AARP is a nonprofit, nonpartisan organization, with a membership of nearly 38 million, that helps people turn their goals and dreams into real possibilities, strengthens communities and fights for the issues that matter most to families such as healthcare, employment and income security, retirement planning, affordable utilities and protection from financial abuse. The AARP Livable Communities initiative helps towns, cities and counties nationwide to become more livable for residents of all ages.

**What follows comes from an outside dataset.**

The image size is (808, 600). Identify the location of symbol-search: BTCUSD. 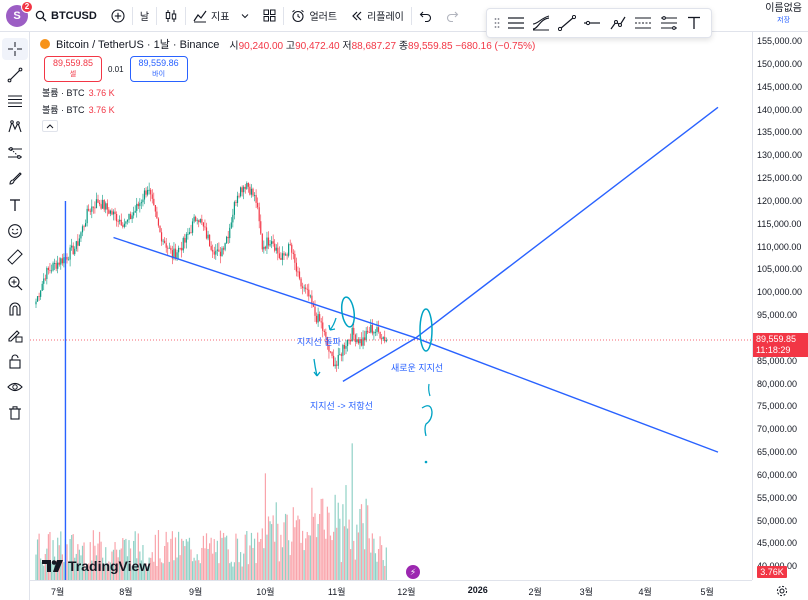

For more information go to: https://www.aarp.org/livable

AARP-Logo2015

Q & A:

  1. Name one unique fact about your organization that others might find surprising. Although AARP was founded in 1958 as the American Association of Retired Persons, aging and retirement has changed so much since then, and our membership is made up of people age 50 and over (not 65 and over as some think) that we now go by simply AARP. Today, AARP has offices in all 50 states, the District of Columbia, Puerto Rico and the U.S. Virgin Islands.
  2. What is your vision of a “walkable” future? Nearly eight out of 10 people over the age 45 want to “age in place” by continuing to live in their own homes and a full 80 percent believe their current community is where they will always reside. However, with millions of boomers approaching their 70s and many not being able to drive or afford the costs of owning a car, communities need transportation alternatives for residents who don’t or no longer drive. Walking is a healthy, affordable, sociable transportation alternative.
  3. Name one project that you hope to achieve in 2015 to meet your organization’s vision. Among the ways we work locally is to host Active Living Workshops where AARP staff and volunteers, and specialists from the Walkable and Livable Communities Institute (WALC) lead a community walk audit in a particular city, town or neighborhood and make specific recommendations for what residents and local leaders can do in both the near and long-term to make the community more livable and walkable. By year’s end we’ll have completed eight workshops in 2015.
  4. Using only five words, how would you describe AARP Livable Communities? How about four big words and three small ones? Livable Places for People of all Ages
  5. Name one project that you are most proud to accomplish in 2014? Our website org/livable and our monthly e-newsletter were revamped and relaunched – and the results earned us first place and finalist awards for “Best e-Newsletter” (in one program we tied with Architectural Digest) and best microsite or specialized website. These two platforms help spread our message about walkability by posting interviews with experts and providing “how to” resources.
  6. What EBW! monthly theme has resonated with your organization and why? Definitely July’s “Intergenerational Walking” theme. Although our focus is on the needs of older adults, our desired outcomes truly are for people of all ages. After all, a street that’s made safer for an older adult to cross is also safer for a child walking to school, a parent pushing a stroller, a bicyclist, a jogger, a commuter, a shopper. In other words, a walkable community benefits everyone.